Book launch with author Stephen Barber and the projection of four films featuring Hijikata’s work
Tatsumi Hijikata (1928–86) was the initiator of Butoh dance, now renowned and inspirational worldwide. Hijikata’s work – undertaken mostly in 1960s Tokyo in an era of intensive uproar and violent street-riot insurrection – survives most vitally in the medium of film, especially through his many collaborations with filmmakers on experimental projects and feature films, as well as in documents of his incendiary performances. Based on original research and on interviews with the filmmakers Hijikata worked with, Film’s Ghosts illuminates his seminal work against the tumultuous backdrop of 1960s urban culture in Tokyo. Hijikata’s films extend from the beginnings of the 1960s with the first filmings of Butoh by the US experimental filmmaker Donald Richie and the photographer Eikoh Hosoe, to the screening of Hijikata’s work in an immense 360-degree projection format at the Osaka World Exposition in 1970, for an audience of 12 million spectators across 6 months. Those films reveal the turmoil of 1960s Tokyo as it moved from the remnants of scorched-earth wartime devastation to a new megalopolis of screen-constellated corporate mega-towers and tight surveillance.
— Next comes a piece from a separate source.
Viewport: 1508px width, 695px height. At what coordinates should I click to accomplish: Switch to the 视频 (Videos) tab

In the first part of the event, author Stephen Barber will introduce his book and the film screenings, across two parts. The first part will focus on Hijikata’s involvement in experimental film works and includes Eikoh Hosoe’s film Navel and A-Bomb (1960, 15 min.) and Donald Richie’s Wargames (1962, 22 min.), as well as a short documentary, Astrorama (1970, 15 min.) about the Osaka Expo and the film Hijikata made for it.
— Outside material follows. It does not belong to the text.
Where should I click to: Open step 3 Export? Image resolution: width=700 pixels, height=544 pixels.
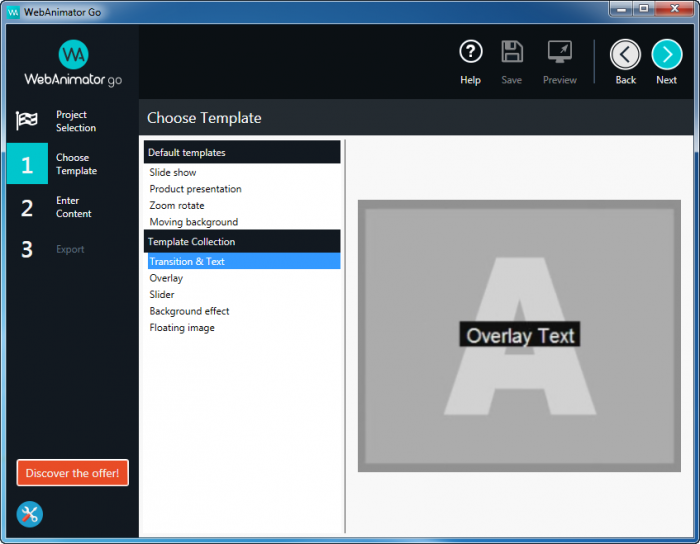[x=70, y=249]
The second part of the event will focus on Hijikata’s participation in Japanese studio feature films – especially, horror films and pornographic films – at the end of the 1960s, during the era when he ran a sex-cabaret nightclub in Tokyo alongside his art-dance performance work. He took the main role of a mad anatomist in the grotesque horror-film, Horrors of Malformed Men (1969, 100 min.), banned in Japan immediately after its release, and which will be shown in its entirety.